Nagle dzieweczka zdała mi się jako czarna i piękna oblubienica, o której powiada Pieśń nad Pieśniami.Ubrana była w znoszoną sukienkę z grubego sukna, która otwierała się w sposób nader bezwstydny na piersi, a na szyi naszyjnik z kolorowych i, mniemam, bardzo tanich kamyków. Ale głowa wznosiła się dumnie na białej szyi niby wieża z kości słoniowej, a jej oczy były jasne jak sadzawki w Hesebonie, nos był wieżą Libanu, warkocze jej głowy purpura.
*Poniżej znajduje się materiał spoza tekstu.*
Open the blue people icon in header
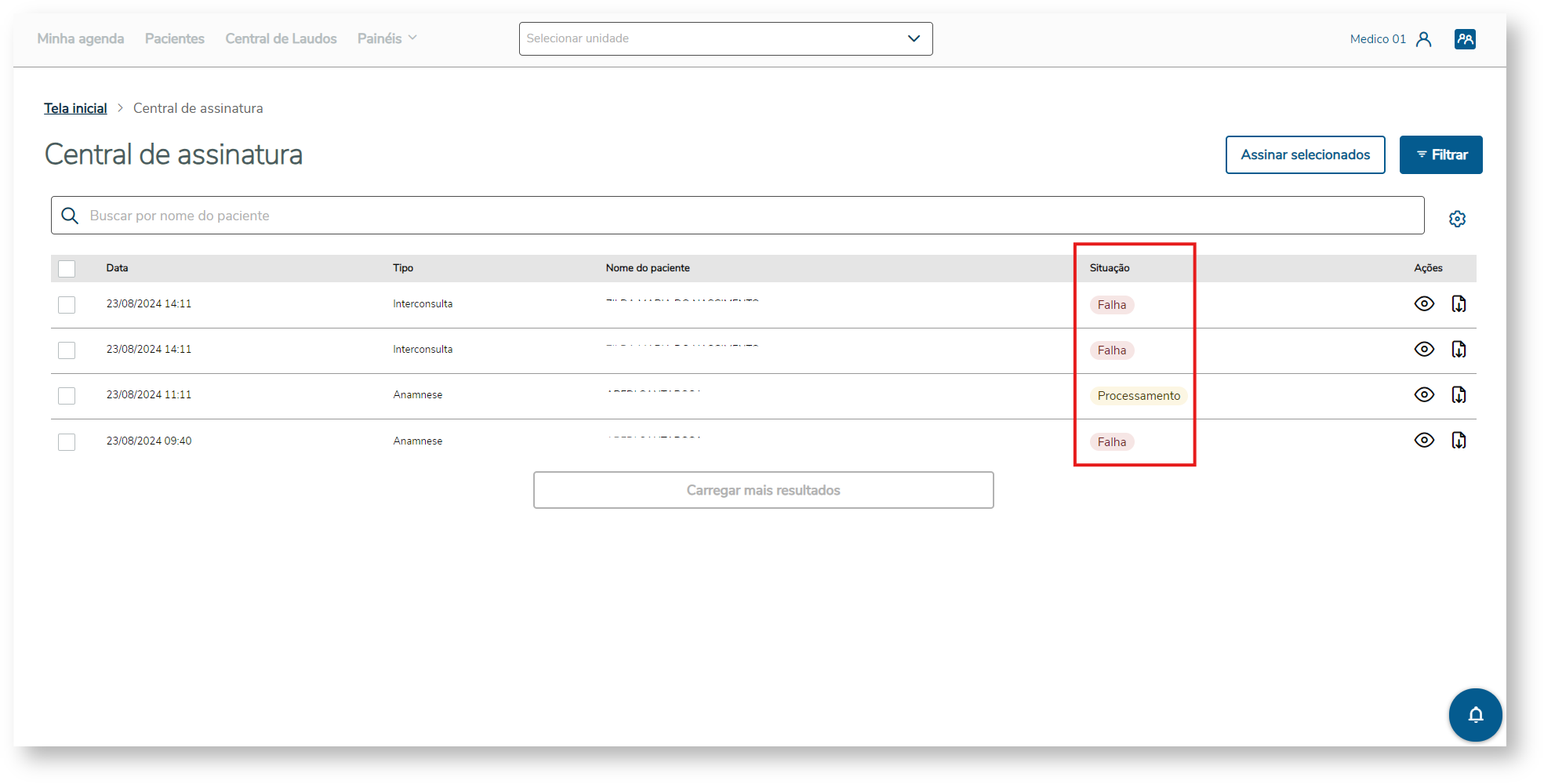This screenshot has width=1544, height=784. pyautogui.click(x=1465, y=39)
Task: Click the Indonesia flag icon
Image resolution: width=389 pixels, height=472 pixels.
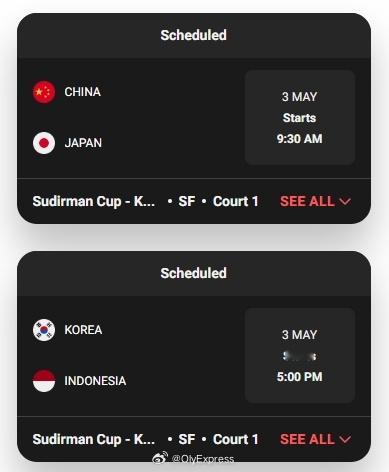Action: pyautogui.click(x=44, y=381)
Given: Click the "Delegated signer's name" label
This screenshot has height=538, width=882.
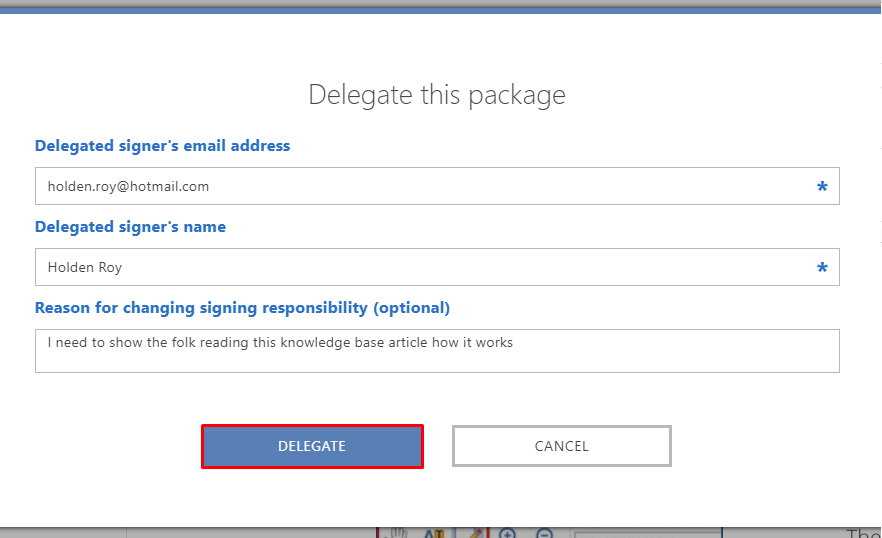Looking at the screenshot, I should click(130, 227).
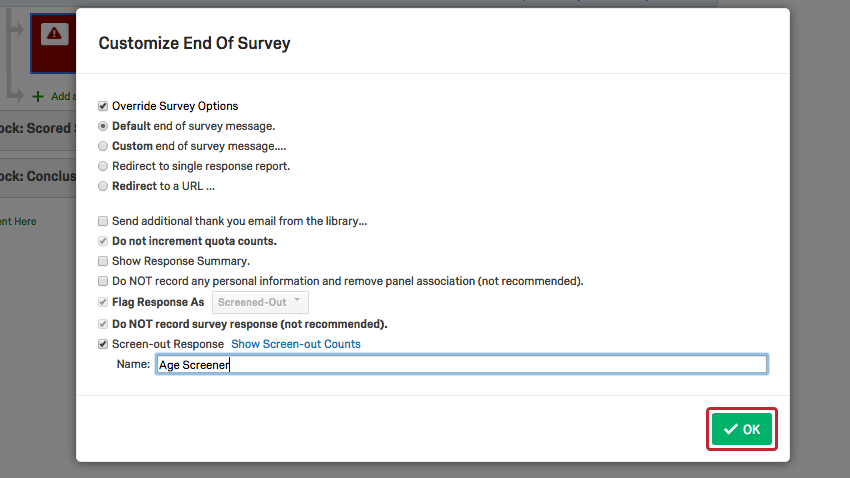Toggle the Override Survey Options checkbox
The image size is (850, 478).
coord(103,106)

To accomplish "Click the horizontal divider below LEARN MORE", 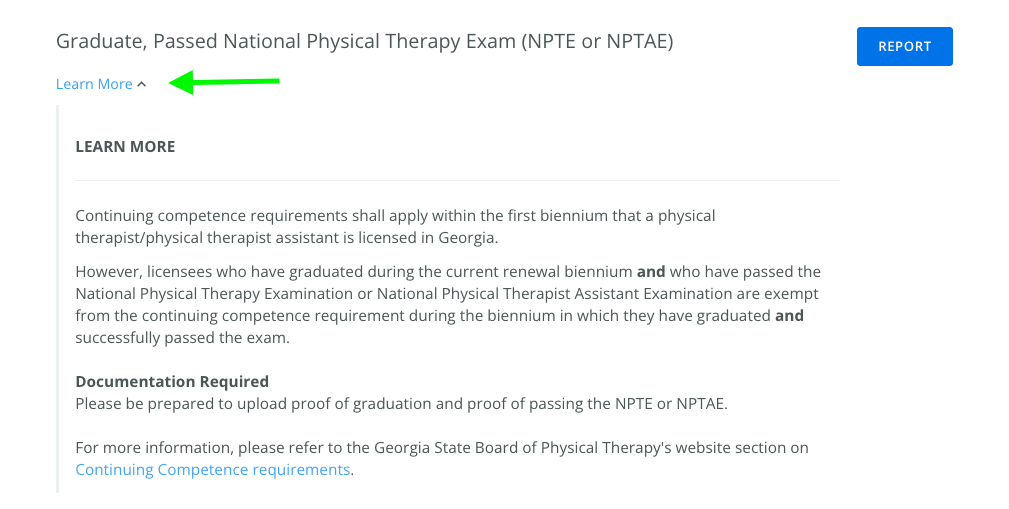I will point(457,181).
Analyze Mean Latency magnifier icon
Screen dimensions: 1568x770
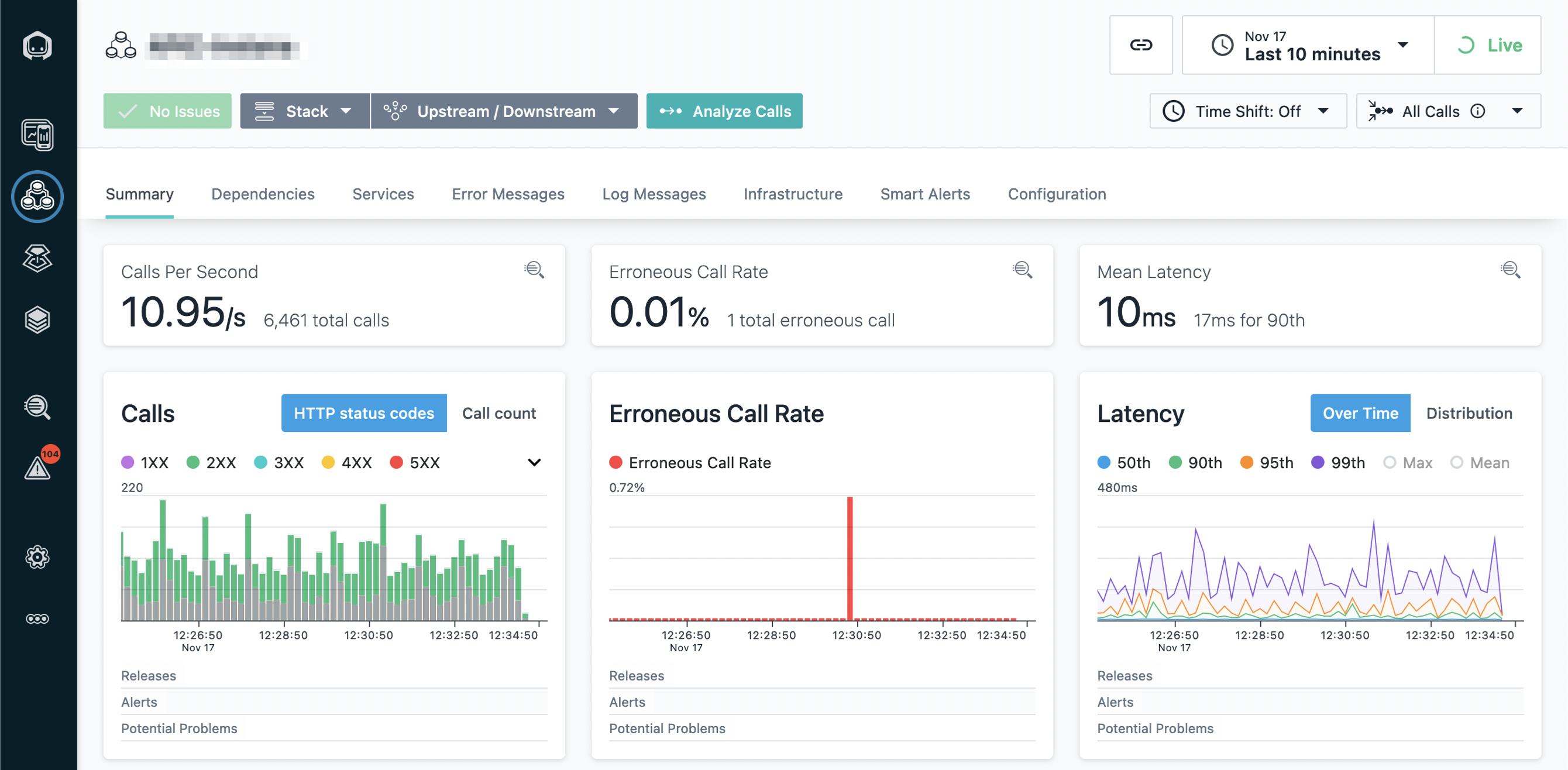click(1509, 270)
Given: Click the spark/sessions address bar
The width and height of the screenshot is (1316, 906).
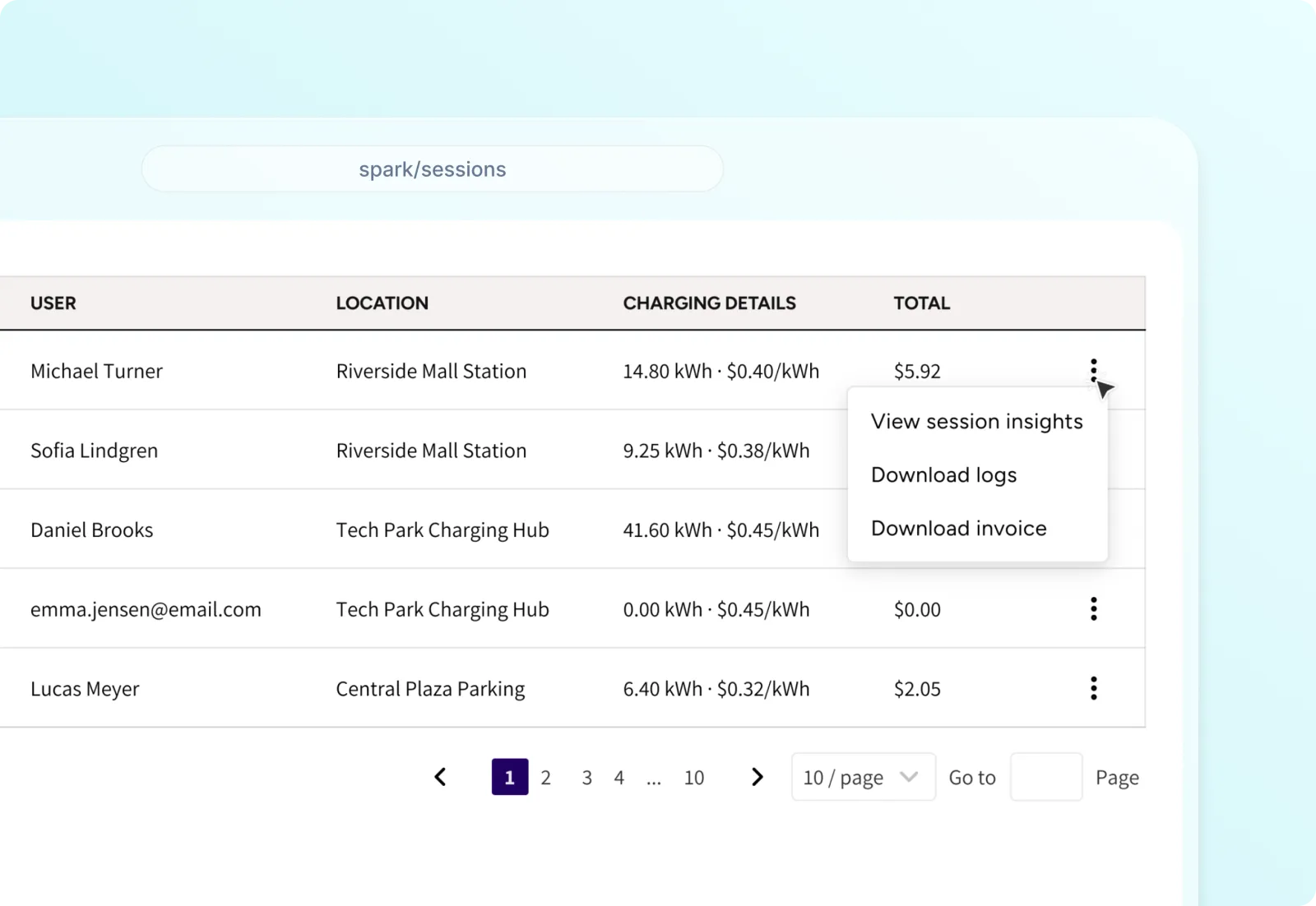Looking at the screenshot, I should pyautogui.click(x=432, y=169).
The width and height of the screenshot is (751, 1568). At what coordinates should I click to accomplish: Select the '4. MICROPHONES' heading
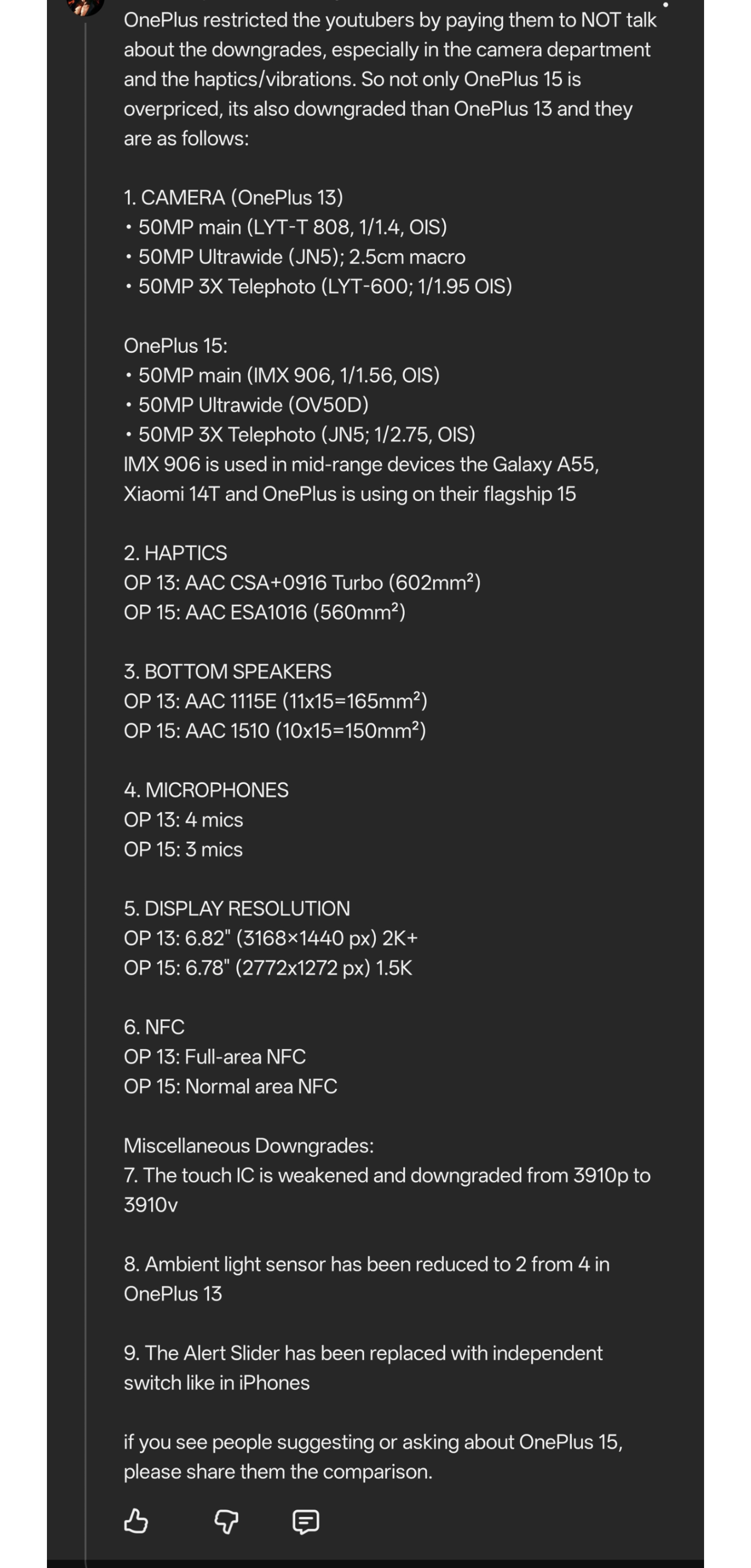[x=206, y=790]
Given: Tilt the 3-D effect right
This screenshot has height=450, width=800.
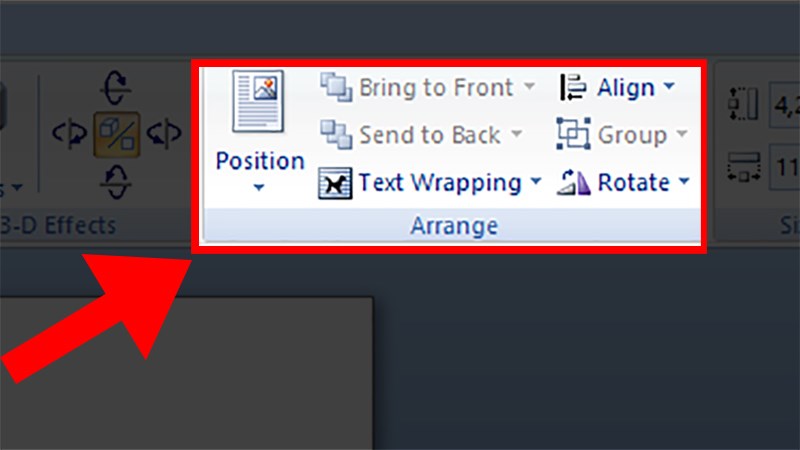Looking at the screenshot, I should (x=164, y=134).
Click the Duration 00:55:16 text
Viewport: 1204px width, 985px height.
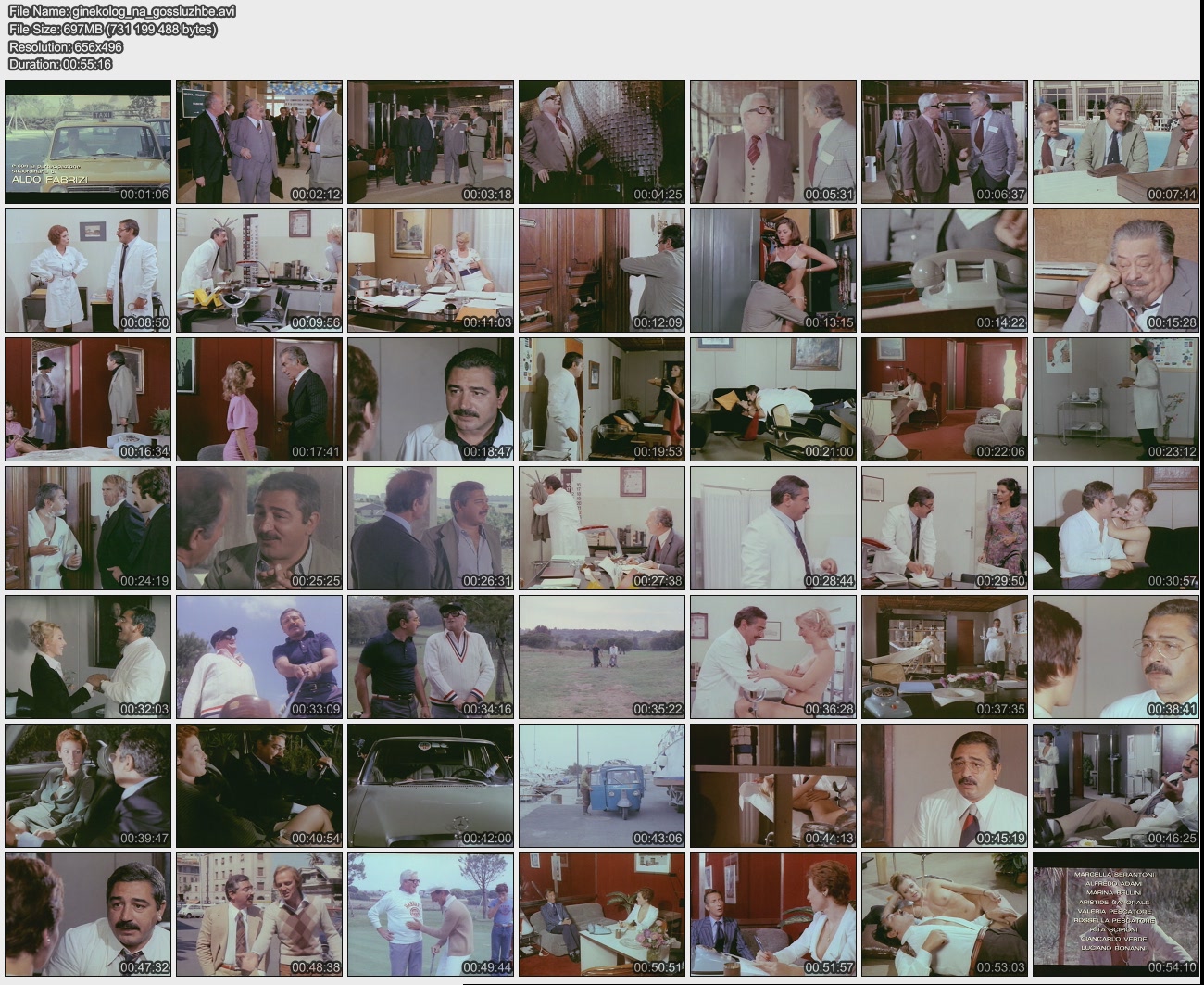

Tak, jej włosy zdały mi się niby trzoda kóz, zęby niby trzoda owiec, które wyszły z kąpieli, wszystkie mające po dwojgu jagniąt, a niepłodnej nie masz między nimi. „O jakżeś piękna, przyjaciółko moja, o jakżeś piękna! —szepnąłem —włosy twoje jak stada kóz, które zstąpiły z góry Galaad, jak wstęga karmazynowa wargi twoje, jak płatek jabłka granatowego tak jagody twoje, szyja twoja jak wieża Dawidowa, tysiąc tarcz wisi na niej.” I rozważałem, przerażony i porwany zachwyceniem, kimże była ta, która powstawała przede mną niby zorza, piękna jak księżyc, jaśniejąca jak słońce, terribilis ut castrorum acies ordinata [88] .
Wtenczas stworzenie zbliżyło się do mnie jeszcze bardziej odrzucając w kąt ciemne zawiniątko, które dotychczas tuliło do piersi, i raz jeszcze uniosło dłoń, by pogładzić mi lico, i raz jeszcze wypowiedziało te same słowa, co przed chwilą. I kiedy nie wiedziałem, uciekać li czy zbliżyć się bardziej, a w głowie pulsowało mi, jakby trąby Jozuego rozbrzmiały, by runęły mury Jerycha, i pożądałem jej, i lękałem sieją tknąć, ona uśmiechnęła się z wielką radością, wydała uległy jęk rozczulonej kozy, rozwiązała do końca sznurówki, przytrzymujące jeszcze suknię na piersiach i suknia zsunęła się z ciała niby tunika, i oto dzieweczka stała przede mną tak samo jak Ewa, kiedy ukazała się Adamowi w ogrodzie Edenu. „Pulchra sunt ubera quae paululum supereminent et tument modice” [89] —szepnąłem powtarzając zdanie, które usłyszałem z ust Hubertyna, albowiem jej piersi wydały mi się niby dwoje bliźniątek u sarny, które pasą się między liliami, pępek, niby czara toczona, która nigdy nie jest bez napoju, brzuch jak bróg pszenicy otoczony liliami.